WHAT THIS TASK INVOLVES :: Verbatim reproduction of the entries is required; images must be omitted.

SUPPLIED RECORDS ::
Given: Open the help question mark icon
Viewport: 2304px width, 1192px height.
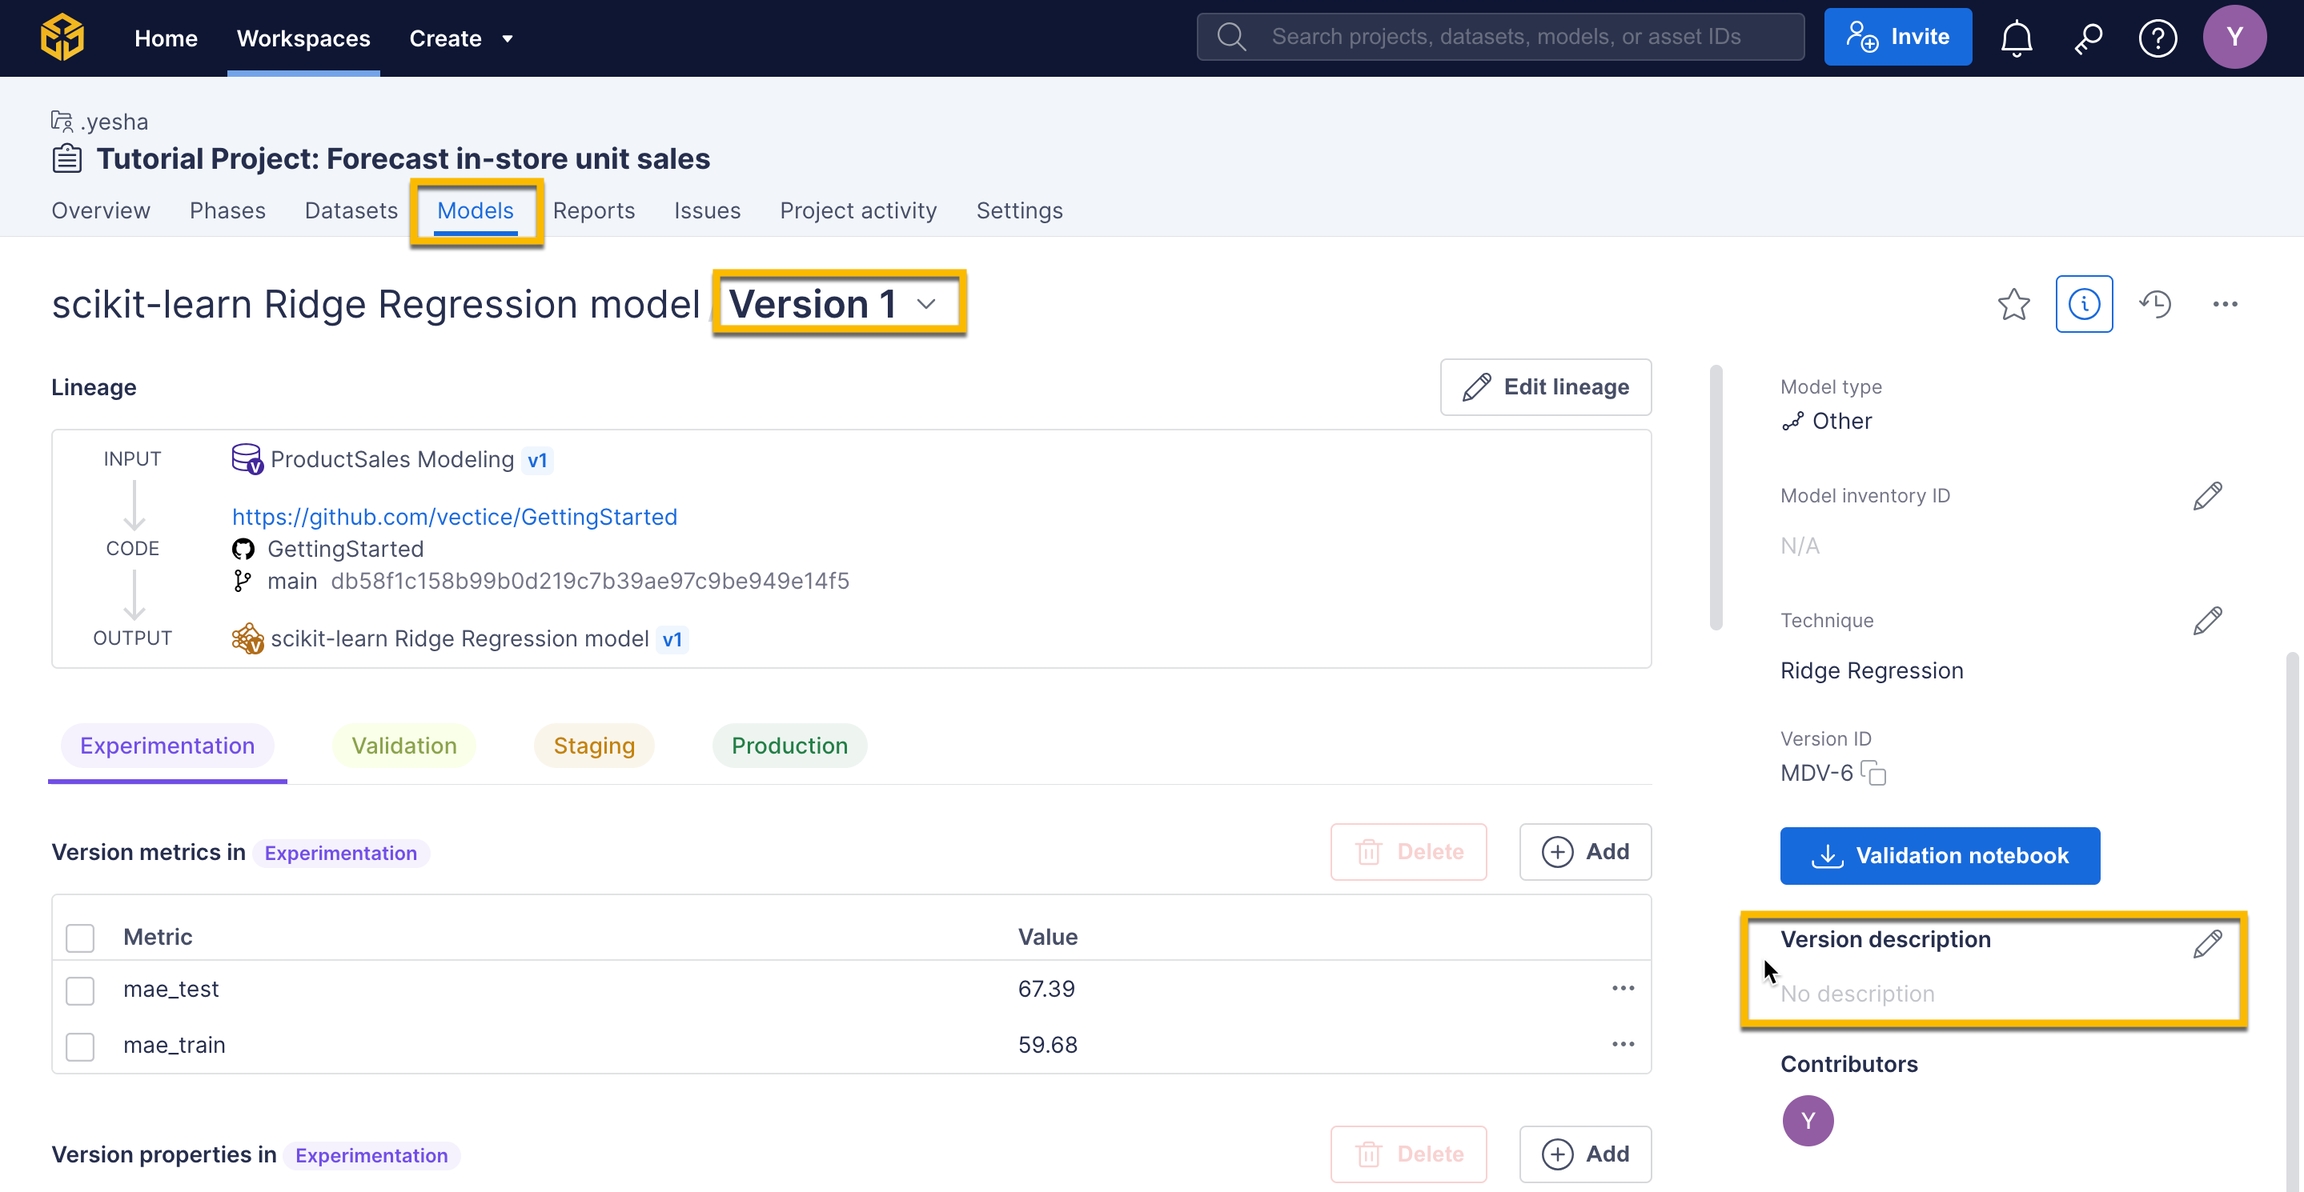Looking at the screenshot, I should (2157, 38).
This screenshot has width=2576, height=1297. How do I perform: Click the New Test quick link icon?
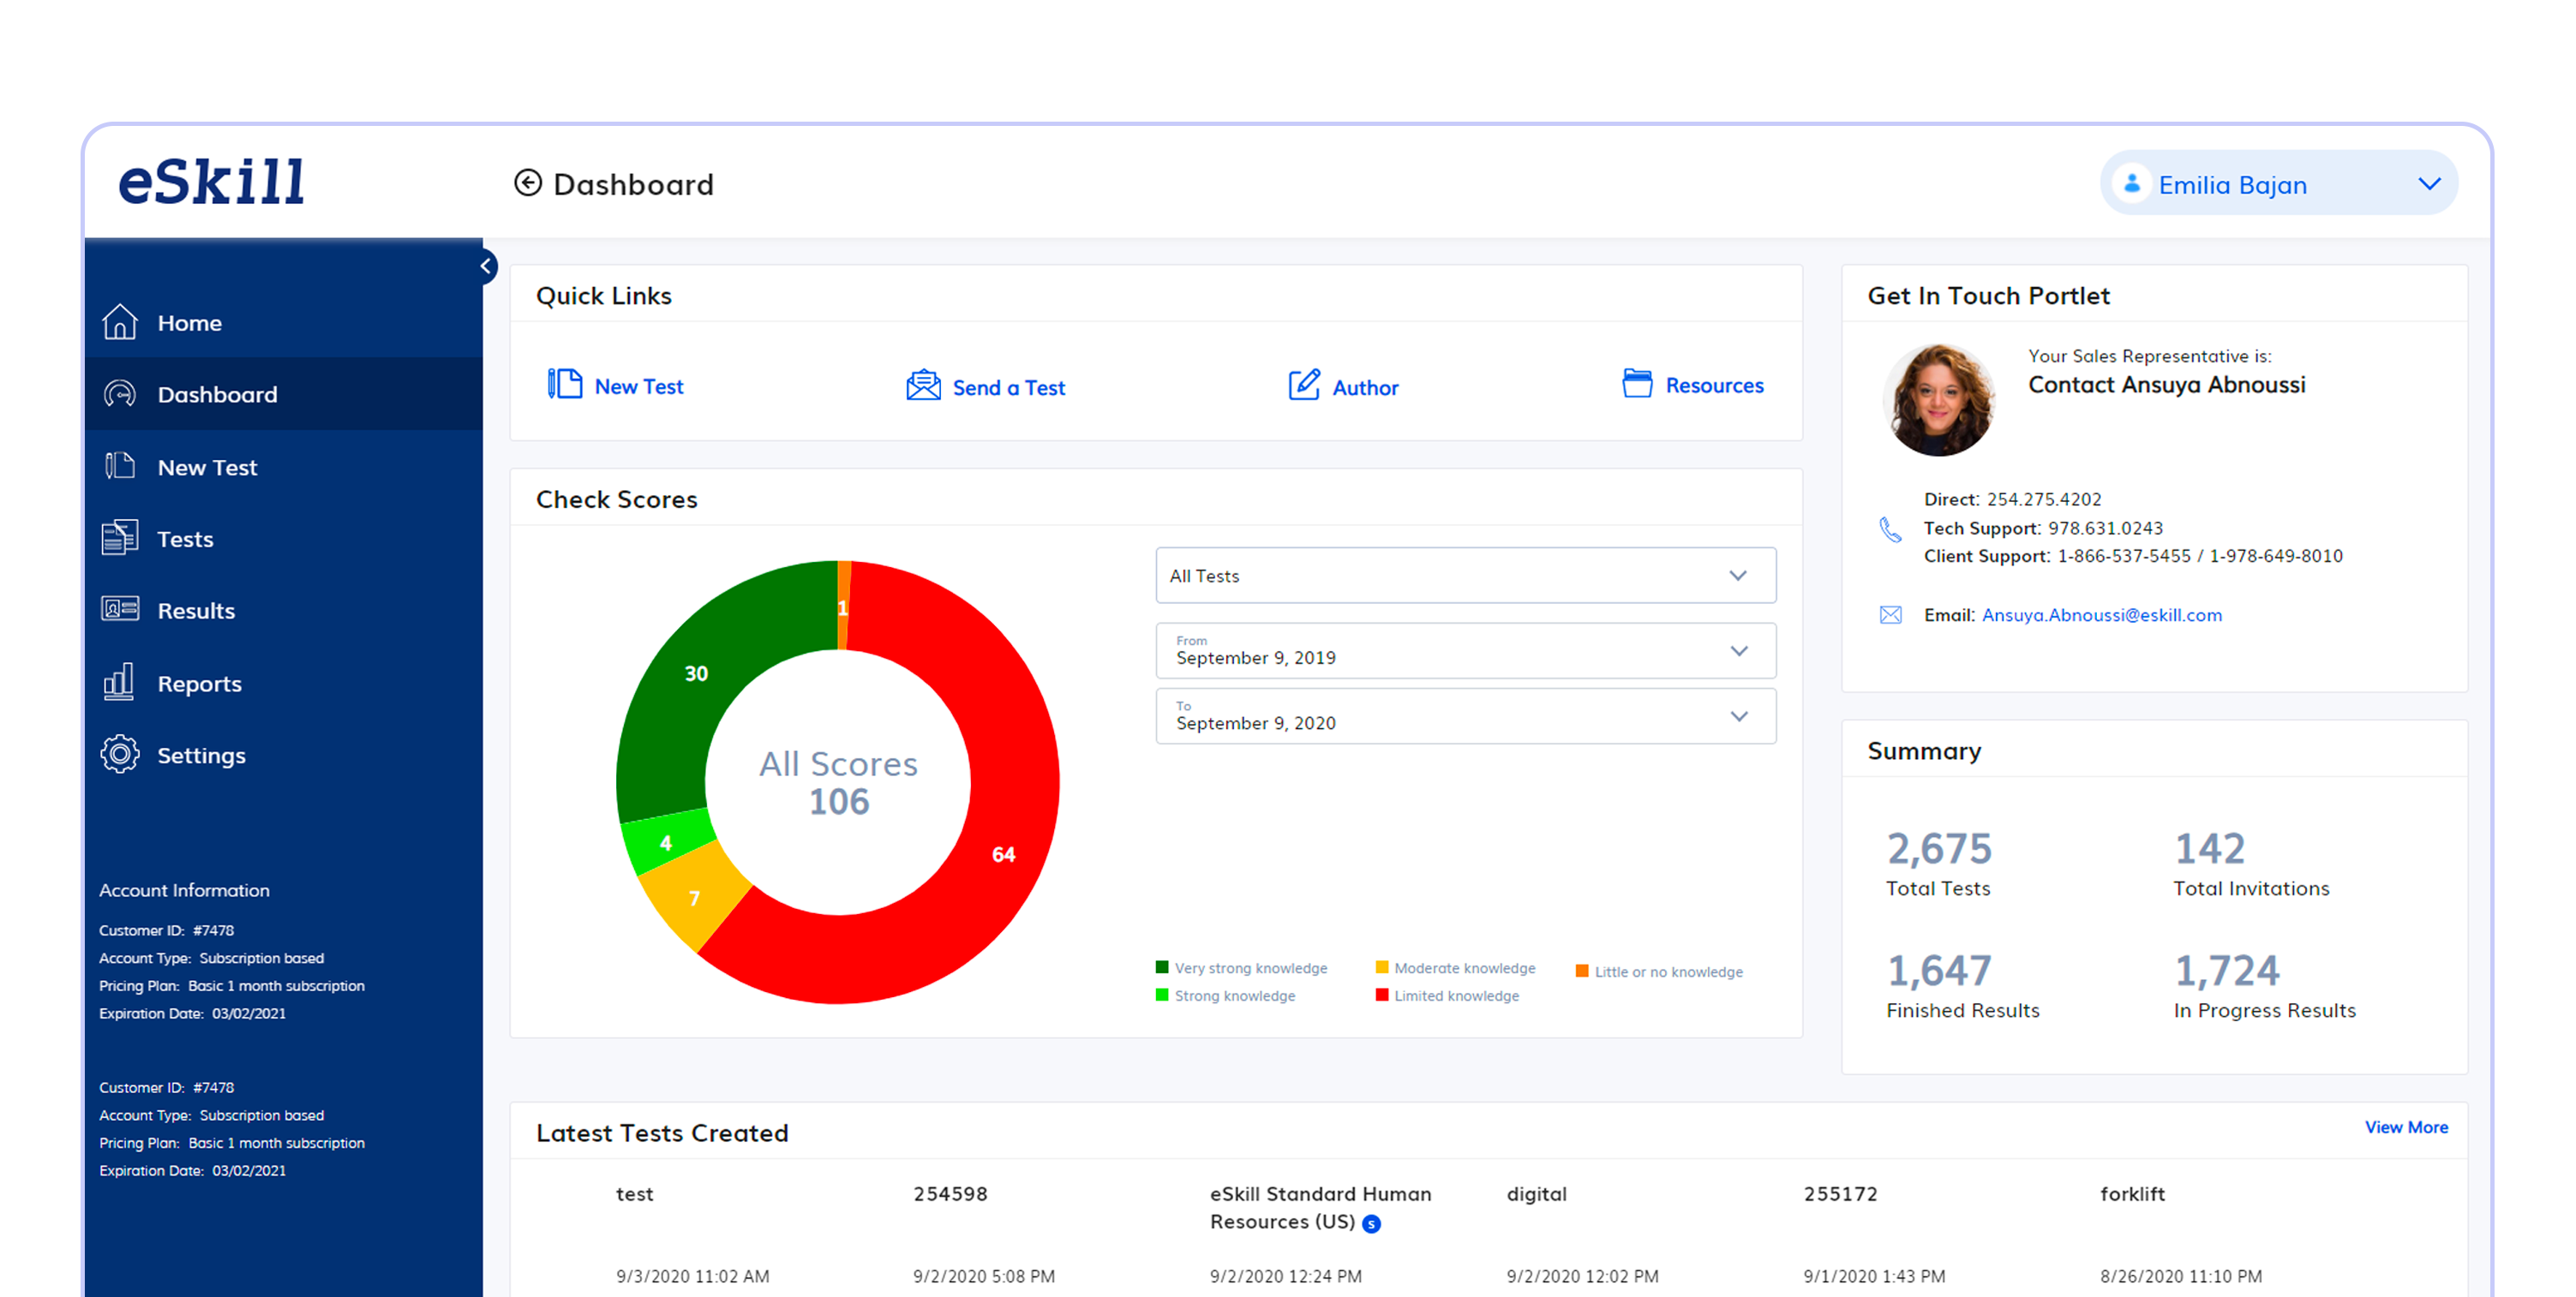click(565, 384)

ANSWER FOR THE TASK ::
Given: Open the help question mark icon
Viewport: 2304px width, 1192px height.
Looking at the screenshot, I should (2157, 38).
This screenshot has width=2576, height=1297. How do I perform: Click the New Test quick link icon?
click(565, 384)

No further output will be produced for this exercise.